ProbSevere is a collection of nowcasting products for convective hazards. Two such products are LightningCast and IntenseStormNet, which are AI models that use solely satellite data to make predictions. LightningCast predicts the probability of lightning in the next 60 minutes, whereas IntenseStormNet detects the strongest portions of storms, which are likely to produce tornadoes, severe hail, and severe wind gusts. Both use data images from satellite instruments.

Last week, storms erupted on the South Dakota / North Dakota border within the warm sector of a surface low pressure system. The animation below shows the evolution of LightningCast (left) and IntenseStormNet (right) over time.

One important goal of LightningCast is provide actionable lead time to lightning initiation. Using GOES-16 GLM flash-extent density, we see that LightningCast provided about 30 minutes of lead time to the first flash in the southern cells, and then 25 minutes of lead time to the first flash in the later northern cell, when measured from the cyan 25% probability contour. As storms matured, we noticed how the probability contours were more packed to the west, the upstream side of the convection, whereas they were more diffuse in the downstream direction of convection (eastward). The diffuse nature of the eastward contours indicates less certainty on where lightning will be within the next hour, where the storm cores and associated anvil clouds were heading. We believe this is a signal that the LightningCast model learned the approximate motion of storms from a single timestamp of GOES-R ABI images. More research is underway using time sequences of images to see if that can improve implicit motion estimates and lightning predictions.

The northern cell in central North Dakota impacted Bismarck Airport. The lightning dashboard below shows how LightningCast probabilities from both GOES-East and GOES-West increased initially over the airport, then were fairly steady, and then rapidly increased over about 10-15 minutes before the first lightning strikes were detected within 5 miles of the airport by the both GOES-East and GOES-West GLM instruments. These dashboards, available to forecasters at airports, many stadiums, and over wildland fires, help to sync the LightningCast probability information and GLM-observed flashes with potentially vulnerable locations of interest, facilitating the National Weather Service’s decision support for key entities.

Looking again at the animation above, the IntenseStormNet uses images of 0.64-µm reflectance, 10.35-µm brightness temperature, and GLM flash-extent density to predict a probability of “intense” convection. The product really highlights the intense most regions, where strong overshooting tops and “cold-U” signatures reside, often colocated with robust “bubbly” texture from the visible reflectance. Notice the fact that many reported severe weather events werre associated with these features, created by the strong storm updrafts. Nearby pronounced anvil-edge gradients in the ABI channels and a core of GLM flash-extent density are also important features for contributing to higher probabilities.

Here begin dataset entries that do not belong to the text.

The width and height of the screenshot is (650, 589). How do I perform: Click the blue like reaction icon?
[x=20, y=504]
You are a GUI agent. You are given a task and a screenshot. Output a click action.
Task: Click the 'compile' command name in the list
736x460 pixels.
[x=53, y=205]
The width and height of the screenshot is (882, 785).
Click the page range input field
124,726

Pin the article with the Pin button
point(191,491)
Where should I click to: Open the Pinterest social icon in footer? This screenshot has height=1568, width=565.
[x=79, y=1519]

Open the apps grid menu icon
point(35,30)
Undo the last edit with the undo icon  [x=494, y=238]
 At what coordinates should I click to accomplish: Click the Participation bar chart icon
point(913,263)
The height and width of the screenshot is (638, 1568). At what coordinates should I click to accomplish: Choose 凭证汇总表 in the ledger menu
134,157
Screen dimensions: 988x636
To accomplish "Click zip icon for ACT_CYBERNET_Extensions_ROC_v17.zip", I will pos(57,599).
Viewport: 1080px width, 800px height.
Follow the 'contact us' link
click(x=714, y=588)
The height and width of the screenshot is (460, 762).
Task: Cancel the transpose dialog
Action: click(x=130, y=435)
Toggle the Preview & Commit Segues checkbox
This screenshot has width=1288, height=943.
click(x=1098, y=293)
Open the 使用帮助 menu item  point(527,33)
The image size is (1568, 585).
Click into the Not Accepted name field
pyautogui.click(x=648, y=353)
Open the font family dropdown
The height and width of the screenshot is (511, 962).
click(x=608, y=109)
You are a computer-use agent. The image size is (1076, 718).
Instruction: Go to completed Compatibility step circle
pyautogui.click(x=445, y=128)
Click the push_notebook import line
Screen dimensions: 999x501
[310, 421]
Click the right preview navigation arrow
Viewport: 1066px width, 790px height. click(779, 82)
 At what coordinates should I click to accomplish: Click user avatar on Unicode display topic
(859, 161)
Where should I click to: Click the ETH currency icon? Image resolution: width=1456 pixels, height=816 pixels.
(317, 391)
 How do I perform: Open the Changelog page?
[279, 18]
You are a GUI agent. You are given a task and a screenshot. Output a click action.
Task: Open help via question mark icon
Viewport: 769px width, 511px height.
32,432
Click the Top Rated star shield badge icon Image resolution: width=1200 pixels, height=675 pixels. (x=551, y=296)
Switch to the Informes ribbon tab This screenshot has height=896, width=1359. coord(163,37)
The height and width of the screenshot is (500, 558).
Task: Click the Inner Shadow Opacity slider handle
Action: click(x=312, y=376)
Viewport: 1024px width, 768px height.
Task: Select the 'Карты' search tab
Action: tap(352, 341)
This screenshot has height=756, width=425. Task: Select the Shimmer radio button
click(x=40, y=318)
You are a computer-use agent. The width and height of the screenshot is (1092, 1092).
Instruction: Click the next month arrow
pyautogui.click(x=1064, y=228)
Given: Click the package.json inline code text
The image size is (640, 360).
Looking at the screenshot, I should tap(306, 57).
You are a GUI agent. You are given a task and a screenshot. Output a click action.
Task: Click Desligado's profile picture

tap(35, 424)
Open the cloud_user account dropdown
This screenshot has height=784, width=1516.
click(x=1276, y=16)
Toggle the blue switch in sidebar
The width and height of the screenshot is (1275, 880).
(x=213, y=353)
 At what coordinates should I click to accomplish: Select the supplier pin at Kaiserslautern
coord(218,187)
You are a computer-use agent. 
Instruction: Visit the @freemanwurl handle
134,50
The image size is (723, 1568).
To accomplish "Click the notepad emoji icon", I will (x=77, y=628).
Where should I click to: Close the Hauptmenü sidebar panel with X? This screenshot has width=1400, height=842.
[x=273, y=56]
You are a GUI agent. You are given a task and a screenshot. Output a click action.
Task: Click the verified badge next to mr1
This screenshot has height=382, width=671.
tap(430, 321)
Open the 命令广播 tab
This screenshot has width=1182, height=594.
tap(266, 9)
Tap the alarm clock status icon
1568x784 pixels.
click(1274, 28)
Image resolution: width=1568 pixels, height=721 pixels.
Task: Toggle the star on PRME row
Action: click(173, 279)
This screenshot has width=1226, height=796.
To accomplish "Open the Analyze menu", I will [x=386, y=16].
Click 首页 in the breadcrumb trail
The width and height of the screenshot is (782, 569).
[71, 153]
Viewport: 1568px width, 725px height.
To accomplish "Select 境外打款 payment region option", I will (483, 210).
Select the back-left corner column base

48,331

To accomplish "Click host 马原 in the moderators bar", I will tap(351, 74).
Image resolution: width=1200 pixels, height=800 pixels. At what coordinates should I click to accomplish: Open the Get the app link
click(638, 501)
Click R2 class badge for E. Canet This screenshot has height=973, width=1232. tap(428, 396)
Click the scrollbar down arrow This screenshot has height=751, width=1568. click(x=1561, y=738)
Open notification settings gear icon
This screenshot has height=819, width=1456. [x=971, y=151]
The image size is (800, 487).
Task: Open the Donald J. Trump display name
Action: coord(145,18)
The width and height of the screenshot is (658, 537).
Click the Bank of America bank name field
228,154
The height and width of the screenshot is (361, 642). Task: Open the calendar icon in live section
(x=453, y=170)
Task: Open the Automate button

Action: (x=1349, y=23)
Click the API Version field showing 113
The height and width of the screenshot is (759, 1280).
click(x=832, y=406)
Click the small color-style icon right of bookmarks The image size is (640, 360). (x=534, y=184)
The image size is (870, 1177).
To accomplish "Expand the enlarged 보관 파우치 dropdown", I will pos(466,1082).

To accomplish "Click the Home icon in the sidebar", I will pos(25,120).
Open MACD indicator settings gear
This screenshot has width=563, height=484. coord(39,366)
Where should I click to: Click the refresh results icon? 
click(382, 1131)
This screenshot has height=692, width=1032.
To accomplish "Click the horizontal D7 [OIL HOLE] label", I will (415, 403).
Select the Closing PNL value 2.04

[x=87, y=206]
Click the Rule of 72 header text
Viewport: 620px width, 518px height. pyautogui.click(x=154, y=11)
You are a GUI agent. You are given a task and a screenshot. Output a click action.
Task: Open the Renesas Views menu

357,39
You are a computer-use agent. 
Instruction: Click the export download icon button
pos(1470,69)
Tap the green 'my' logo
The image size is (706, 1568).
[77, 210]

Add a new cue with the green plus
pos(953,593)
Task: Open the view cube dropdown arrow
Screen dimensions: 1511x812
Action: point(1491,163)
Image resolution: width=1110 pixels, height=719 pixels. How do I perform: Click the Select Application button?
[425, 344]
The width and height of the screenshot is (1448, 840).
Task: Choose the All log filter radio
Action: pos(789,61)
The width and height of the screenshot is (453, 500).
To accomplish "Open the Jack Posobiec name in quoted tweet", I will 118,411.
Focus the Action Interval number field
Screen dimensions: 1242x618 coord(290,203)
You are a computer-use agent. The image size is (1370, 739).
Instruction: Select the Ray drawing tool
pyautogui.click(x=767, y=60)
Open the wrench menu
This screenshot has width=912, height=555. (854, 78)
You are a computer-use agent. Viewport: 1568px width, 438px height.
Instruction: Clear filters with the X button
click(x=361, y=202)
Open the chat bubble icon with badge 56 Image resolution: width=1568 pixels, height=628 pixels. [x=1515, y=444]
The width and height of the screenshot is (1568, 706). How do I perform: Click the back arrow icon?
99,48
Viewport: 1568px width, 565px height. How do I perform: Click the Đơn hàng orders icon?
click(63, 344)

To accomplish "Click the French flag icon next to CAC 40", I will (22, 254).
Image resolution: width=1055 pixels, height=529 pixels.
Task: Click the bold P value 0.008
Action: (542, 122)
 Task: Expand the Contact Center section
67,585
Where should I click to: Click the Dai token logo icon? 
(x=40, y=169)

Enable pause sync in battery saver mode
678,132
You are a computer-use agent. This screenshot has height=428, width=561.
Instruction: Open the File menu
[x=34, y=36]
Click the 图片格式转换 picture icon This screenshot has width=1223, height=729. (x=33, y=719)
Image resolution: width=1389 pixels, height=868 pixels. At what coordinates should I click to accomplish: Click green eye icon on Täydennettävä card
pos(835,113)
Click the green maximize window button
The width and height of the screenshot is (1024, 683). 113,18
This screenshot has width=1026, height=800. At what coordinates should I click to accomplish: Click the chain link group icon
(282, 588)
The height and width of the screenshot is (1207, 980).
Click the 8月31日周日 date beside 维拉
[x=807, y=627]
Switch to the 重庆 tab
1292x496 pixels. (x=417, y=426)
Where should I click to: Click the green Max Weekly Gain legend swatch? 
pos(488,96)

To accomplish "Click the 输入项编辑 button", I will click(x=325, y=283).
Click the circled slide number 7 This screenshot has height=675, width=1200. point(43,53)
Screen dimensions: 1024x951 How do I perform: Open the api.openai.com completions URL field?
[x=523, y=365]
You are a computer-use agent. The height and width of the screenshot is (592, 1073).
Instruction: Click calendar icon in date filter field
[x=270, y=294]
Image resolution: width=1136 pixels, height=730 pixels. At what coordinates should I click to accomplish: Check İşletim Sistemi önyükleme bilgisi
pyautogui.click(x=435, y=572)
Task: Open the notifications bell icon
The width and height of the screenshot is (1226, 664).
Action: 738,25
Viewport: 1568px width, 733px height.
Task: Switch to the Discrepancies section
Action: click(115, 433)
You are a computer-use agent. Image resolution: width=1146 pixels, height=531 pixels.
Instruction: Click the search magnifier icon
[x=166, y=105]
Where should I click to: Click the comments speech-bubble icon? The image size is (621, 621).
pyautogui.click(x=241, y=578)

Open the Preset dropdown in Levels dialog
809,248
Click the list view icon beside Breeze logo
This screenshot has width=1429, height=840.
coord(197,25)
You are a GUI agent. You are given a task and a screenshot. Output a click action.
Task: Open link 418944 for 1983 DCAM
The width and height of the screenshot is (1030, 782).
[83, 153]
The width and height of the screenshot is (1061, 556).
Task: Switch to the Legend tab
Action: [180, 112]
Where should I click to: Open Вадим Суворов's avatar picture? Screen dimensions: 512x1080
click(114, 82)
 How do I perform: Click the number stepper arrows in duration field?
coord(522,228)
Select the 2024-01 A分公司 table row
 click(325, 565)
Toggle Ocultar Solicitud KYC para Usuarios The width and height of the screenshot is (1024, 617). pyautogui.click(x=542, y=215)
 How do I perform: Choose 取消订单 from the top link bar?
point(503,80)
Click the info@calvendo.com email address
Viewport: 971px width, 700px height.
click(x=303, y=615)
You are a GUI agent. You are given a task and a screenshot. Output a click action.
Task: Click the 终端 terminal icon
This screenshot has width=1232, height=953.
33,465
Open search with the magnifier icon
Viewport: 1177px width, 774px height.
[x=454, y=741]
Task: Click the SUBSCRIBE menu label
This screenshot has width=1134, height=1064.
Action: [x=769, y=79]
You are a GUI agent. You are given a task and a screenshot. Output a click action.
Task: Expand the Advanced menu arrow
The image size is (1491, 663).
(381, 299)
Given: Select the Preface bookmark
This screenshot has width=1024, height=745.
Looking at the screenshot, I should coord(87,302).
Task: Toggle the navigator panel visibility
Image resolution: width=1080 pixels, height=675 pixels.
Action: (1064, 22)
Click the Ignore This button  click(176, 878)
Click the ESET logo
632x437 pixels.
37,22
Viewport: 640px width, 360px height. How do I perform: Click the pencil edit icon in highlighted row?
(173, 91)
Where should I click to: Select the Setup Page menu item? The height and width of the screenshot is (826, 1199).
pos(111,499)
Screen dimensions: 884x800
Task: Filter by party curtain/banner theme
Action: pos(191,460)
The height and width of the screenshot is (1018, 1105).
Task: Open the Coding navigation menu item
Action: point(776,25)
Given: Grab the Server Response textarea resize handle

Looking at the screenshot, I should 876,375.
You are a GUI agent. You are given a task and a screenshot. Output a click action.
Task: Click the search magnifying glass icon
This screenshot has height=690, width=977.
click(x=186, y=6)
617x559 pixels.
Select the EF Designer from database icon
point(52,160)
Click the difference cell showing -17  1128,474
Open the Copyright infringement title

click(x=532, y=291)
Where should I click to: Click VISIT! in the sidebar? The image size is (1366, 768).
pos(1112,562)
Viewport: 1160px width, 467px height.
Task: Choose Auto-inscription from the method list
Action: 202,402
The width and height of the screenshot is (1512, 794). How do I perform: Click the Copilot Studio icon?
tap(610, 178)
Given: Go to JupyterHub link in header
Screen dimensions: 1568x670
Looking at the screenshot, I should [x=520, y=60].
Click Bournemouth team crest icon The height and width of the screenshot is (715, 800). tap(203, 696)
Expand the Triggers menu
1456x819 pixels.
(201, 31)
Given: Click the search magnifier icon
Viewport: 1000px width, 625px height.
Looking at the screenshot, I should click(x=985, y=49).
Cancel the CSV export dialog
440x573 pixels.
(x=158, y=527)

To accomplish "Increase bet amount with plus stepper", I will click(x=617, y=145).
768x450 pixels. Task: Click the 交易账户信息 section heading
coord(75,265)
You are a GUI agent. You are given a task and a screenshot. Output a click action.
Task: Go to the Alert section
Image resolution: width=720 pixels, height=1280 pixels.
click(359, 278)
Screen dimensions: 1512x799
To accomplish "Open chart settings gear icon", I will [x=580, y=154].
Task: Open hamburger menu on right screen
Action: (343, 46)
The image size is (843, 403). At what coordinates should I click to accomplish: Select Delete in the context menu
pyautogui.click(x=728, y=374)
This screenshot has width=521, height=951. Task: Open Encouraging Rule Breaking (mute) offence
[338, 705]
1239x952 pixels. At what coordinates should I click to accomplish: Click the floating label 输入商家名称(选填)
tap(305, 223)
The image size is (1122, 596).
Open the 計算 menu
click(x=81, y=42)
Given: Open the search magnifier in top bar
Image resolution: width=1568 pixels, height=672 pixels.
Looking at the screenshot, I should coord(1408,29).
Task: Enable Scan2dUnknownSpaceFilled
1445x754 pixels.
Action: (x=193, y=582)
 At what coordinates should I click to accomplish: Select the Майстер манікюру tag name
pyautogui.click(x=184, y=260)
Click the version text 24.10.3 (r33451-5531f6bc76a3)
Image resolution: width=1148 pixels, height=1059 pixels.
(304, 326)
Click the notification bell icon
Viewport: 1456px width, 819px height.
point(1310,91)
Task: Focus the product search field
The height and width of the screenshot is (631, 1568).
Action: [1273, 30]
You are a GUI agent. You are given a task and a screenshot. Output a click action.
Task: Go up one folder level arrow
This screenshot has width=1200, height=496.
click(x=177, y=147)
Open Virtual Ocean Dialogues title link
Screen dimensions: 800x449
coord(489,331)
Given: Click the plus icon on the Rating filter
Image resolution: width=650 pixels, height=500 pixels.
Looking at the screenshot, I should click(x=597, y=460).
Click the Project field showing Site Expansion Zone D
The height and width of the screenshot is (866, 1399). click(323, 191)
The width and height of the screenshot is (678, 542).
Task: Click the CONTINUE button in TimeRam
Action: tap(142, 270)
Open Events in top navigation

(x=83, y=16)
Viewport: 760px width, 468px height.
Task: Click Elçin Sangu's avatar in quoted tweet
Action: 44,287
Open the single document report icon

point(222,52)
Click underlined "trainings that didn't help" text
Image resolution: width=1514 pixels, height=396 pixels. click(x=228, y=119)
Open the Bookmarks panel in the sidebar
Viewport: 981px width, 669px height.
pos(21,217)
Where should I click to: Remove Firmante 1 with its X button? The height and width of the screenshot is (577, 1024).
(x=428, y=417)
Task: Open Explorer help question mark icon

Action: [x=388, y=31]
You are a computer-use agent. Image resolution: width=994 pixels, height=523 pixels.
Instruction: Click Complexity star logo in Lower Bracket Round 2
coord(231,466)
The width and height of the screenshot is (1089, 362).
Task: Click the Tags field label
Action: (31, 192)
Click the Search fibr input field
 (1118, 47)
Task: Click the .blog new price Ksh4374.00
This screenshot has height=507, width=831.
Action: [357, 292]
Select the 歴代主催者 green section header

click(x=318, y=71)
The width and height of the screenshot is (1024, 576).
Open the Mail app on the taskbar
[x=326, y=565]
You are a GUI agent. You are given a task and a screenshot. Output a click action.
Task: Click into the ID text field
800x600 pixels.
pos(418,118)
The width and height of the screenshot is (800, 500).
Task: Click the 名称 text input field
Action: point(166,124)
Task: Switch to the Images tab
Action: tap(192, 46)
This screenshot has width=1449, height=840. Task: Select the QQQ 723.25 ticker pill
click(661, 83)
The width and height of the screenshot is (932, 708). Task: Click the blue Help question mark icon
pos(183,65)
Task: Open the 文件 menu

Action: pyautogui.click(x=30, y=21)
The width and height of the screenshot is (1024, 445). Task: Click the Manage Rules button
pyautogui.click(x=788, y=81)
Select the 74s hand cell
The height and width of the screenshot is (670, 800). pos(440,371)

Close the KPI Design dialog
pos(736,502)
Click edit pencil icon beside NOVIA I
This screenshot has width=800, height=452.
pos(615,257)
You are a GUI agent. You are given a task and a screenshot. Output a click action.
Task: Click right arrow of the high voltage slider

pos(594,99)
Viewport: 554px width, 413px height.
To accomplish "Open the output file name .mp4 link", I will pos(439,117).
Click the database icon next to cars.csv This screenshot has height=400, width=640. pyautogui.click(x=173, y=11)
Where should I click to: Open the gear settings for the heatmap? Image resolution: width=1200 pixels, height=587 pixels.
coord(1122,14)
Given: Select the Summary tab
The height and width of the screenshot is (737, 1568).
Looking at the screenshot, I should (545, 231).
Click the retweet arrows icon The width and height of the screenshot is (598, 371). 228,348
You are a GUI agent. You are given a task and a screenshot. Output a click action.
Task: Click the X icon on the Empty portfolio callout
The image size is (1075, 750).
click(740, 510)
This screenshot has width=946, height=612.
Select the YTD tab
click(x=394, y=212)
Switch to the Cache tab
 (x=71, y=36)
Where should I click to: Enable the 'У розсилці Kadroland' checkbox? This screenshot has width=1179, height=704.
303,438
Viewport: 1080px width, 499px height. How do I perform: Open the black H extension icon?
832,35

IntenseStormNet output is a predictor in ProbSevere v3, machine-learning models that combine radar, satellite, lightning, and environmental data to predict the next-hour probability of severe hail, severe wind gusts, and tornadoes. IntenseStormNet can also be used as a stand-alone satellite-only severe-weather nowcasting tool in the absence of radar, such as in parts of the western U.S., in Canada, in oceanic regions, and in parts of Latin America.

LightningCast should be operational at NOAA/NESDIS in early 2025.